Viele Programme, etwa in den Bereichen Lebenserwartung, Kindersterblichkeit oder Bildung, hätten in den letzten Jahrzehnten messbare Fortschritte erzielt. Nun stünden sie auf der Kippe.

Neben den unmittelbaren Folgen für die Hilfsprojekte droht dem Westen laut Michaelowa auch ein Vertrauensverlust.

heks
Heks muss aufgrund des Einfrierens der humanitären Hilfe der USA mehr als 100 Angestellte entlassen, wie die Organisation mitteilte. - keystone

Entwicklungszusammenarbeit (EZA) basiere auf langfristigen Partnerschaften. «Was über lange Zeit mühsam aufgebaut wird, kann durch abrupte Politikentscheidungen sehr schnell wieder zerstört werden.»

Für die Schweiz und andere Länder sei dies ein Problem. Denn durch stabile bilaterale Beziehungen könnten sie auch andere internationale Anliegen leichter durchsetzen, erklärt die Entwicklungsökonomin.

«Westen wird an Glaubwürdigkeit einbüssen»

Auch für Sabin Bieri, Co-Direktorin des Centre for Development and Environment (CDE) an der Universität Bern, ist klar: «Die westlichen Länder werden an Glaubwürdigkeit einbüssen.»

Zugleich stünden China und Russland bereit, um in die Bresche zu springen. «Die Kürzungen werden den Bedeutungsverlust des Westens beschleunigen», prophezeit Bieri.

Entwicklungshilfe sei nicht nur eine moralische Verpflichtung, sondern auch ein strategisches Instrument.

Gerade jetzt, wo viele Länder bei der Entwicklungshilfe sparen, könnte sich die Schweiz diplomatische und wirtschaftspolitische Vorteile erarbeiten.

«Etwa, indem Schweizer Unternehmen zu Vorzugsbedingungen investieren könnten», so die Berner Wissenschaftlerin.

Doch auch hierzulande stehen Kürzungen bei der EZA an. 110 Millionen will das Parlament in diesem Jahr einsparen.

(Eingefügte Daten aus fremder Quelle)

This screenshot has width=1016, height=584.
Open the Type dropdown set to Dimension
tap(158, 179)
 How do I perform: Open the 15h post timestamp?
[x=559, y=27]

Bieri sagt deshalb: «Die Schweiz verpasst eine grosse Chance, sich als unabhängiger Partner von menschlicher Entwicklung zu positionieren.»

Hilfswerke und Kirchen appellieren an Bundesrat Cassis

Aussenminister Ignazio Cassis hat derweil einen offenen Brief erhalten. Geschrieben haben ihn die drei Hilfswerke Caritas, Fastenaktion und Heks zusammen mit den evangelischen Kirchen und der Bischofskonferenz.

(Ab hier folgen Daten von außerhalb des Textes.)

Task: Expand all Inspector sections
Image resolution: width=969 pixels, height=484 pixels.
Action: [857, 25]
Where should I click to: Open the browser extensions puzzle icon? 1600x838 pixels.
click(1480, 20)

Sie fordern Cassis darin zum Handeln auf, denn die Auswirkungen seien dramatisch. «Mit dem USAID-Stopp droht der Kollaps der internationalen humanitären Strukturen», heisst es im Brief.

Findest du es gut, dass die Schweiz ihre Entwicklungshilfe kürzt?

Die Schweiz habe eine besondere Verantwortung – als Hüterin der Genfer Konventionen und Sitzstaat zentraler UN-Organisationen für humanitäre Angelegenheiten.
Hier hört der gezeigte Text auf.